Granger Catherine L, Parry Selina M, Denehy Linda, Remedios Louisa
a Department of Physiotherapy , The University of Melbourne , Parkville , Victoria , Australia.
b Department of Physiotherapy , Royal Melbourne Hospital , Parkville , Victoria , Australia.
Physiother Theory Pract. 2018 Nov;34(11):852-860. doi: 10.1080/09593985.2018.1425939. Epub 2018 Jan 16.
To explore physiotherapists perceptions regarding barriers and enablers to embedding exercise into routine lung cancer clinical care.
Qualitative study (content analysis). Eight physiotherapists working in the area of lung cancer at five hospitals participated. The focus group was conducted, transcribed verbatim and independently crosschecked. Thematic analysis was utilized.
The data generated four major themes: evidence justifying exercise; staffing and services; maximising the efficacy of interventions; and hospital culture. Physiotherapists perceived that barriers included lack of evidence, lack of physiotherapy time and funding, inconsistencies in patient access to outpatient exercise programs, lack of clear referral pathways, limited knowledge about exercise by the wider multi-disciplinary team, and poor culture of physical activity in the inpatient setting. Recommendations included developing a stronger evidence-base, establishing set patient pathways into exercise programs, re-allocating physiotherapy services to high-risk patients, and integrating/involving the multi-disciplinary team particularly through education and communication.

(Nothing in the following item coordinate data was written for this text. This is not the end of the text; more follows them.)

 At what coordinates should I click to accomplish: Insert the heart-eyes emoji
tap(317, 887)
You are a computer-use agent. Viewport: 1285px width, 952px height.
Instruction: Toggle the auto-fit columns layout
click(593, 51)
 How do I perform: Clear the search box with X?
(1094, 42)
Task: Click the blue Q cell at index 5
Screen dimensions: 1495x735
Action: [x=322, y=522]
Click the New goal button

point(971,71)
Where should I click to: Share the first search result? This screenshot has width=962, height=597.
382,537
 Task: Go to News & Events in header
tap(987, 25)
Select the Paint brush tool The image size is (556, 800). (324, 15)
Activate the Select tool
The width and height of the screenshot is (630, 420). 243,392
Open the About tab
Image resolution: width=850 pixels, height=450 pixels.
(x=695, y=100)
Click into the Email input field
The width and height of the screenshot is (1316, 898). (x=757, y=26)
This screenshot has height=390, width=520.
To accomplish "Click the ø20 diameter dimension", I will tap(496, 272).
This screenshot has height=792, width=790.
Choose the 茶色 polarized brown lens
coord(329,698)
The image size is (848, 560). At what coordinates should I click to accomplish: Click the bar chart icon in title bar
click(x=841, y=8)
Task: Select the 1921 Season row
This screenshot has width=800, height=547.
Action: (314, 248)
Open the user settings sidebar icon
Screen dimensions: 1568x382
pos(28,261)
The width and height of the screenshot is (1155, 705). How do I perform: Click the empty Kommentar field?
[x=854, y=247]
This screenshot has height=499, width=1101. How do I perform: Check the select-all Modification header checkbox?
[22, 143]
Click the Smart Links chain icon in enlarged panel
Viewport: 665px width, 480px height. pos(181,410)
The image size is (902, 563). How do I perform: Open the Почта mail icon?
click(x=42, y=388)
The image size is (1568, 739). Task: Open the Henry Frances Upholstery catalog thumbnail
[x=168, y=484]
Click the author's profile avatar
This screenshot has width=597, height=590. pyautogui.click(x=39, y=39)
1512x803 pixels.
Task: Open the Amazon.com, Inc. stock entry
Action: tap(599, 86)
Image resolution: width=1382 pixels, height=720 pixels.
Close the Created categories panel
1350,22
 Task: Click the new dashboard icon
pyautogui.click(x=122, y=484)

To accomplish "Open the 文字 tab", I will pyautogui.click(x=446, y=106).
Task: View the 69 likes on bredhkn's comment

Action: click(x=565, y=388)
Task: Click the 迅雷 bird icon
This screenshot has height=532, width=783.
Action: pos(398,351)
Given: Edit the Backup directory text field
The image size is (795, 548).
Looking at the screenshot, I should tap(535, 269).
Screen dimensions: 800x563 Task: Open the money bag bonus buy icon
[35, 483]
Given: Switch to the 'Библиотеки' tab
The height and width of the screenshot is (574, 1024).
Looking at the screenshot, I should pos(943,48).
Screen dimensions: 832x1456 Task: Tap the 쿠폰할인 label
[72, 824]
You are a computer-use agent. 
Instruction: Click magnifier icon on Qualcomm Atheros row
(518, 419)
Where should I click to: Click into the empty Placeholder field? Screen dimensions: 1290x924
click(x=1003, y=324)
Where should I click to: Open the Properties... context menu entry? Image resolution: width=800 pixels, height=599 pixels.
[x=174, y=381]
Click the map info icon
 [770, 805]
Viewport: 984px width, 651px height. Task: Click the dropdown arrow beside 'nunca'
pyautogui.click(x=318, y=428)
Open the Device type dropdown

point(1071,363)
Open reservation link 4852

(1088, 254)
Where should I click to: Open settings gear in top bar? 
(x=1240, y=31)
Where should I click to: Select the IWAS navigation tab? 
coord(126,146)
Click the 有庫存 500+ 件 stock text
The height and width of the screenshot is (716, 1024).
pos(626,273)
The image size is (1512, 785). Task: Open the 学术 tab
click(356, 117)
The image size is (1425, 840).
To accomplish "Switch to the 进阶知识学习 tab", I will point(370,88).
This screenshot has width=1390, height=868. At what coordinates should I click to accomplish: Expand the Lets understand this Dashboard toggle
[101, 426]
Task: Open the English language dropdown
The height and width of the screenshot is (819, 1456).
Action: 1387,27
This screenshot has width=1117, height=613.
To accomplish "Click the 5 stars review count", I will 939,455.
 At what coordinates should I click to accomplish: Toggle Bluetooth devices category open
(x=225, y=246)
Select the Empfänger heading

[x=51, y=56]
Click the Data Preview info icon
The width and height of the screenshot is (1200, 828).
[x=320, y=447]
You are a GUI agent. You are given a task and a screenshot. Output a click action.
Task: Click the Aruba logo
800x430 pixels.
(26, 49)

This study has identified barriers to, and potential strategies for, the embedding of exercise into lung cancer clinical practice. Evidence, education and multi-disciplinary integration are viewed by physiotherapists as critical for success. A targeted gradual approach, by applying these strategies at defined stages across the lung cancer pathway, is recommended to facilitate future practice change.
探讨物理治疗师对于将运动融入常规肺癌临床护理中的障碍和促进因素的看法。
定性研究(内容分析)。五家医院中从事肺癌领域工作的八名物理治疗师参与了研究。进行了焦点小组讨论,逐字记录并独立交叉核对。采用了主题分析法。
数据产生了四个主要主题:运动的证据支持;人员配备和服务;干预措施效果最大化;以及医院文化。物理治疗师认为障碍包括缺乏证据、物理治疗时间和资金不足、患者参与门诊运动项目的不一致性、缺乏明确的转诊途径、多学科团队对运动的了解有限以及住院环境中体育活动文化氛围不佳。建议包括建立更有力的证据基础、建立患者进入运动项目的固定途径、将物理治疗服务重新分配给高危患者,以及特别是通过教育和沟通让多学科团队参与进来。
本研究确定了将运动融入肺癌临床实践的障碍和潜在策略。物理治疗师认为证据、教育和多学科整合对于成功至关重要。建议采用有针对性的渐进方法,在肺癌治疗过程的特定阶段应用这些策略,以促进未来的实践变革。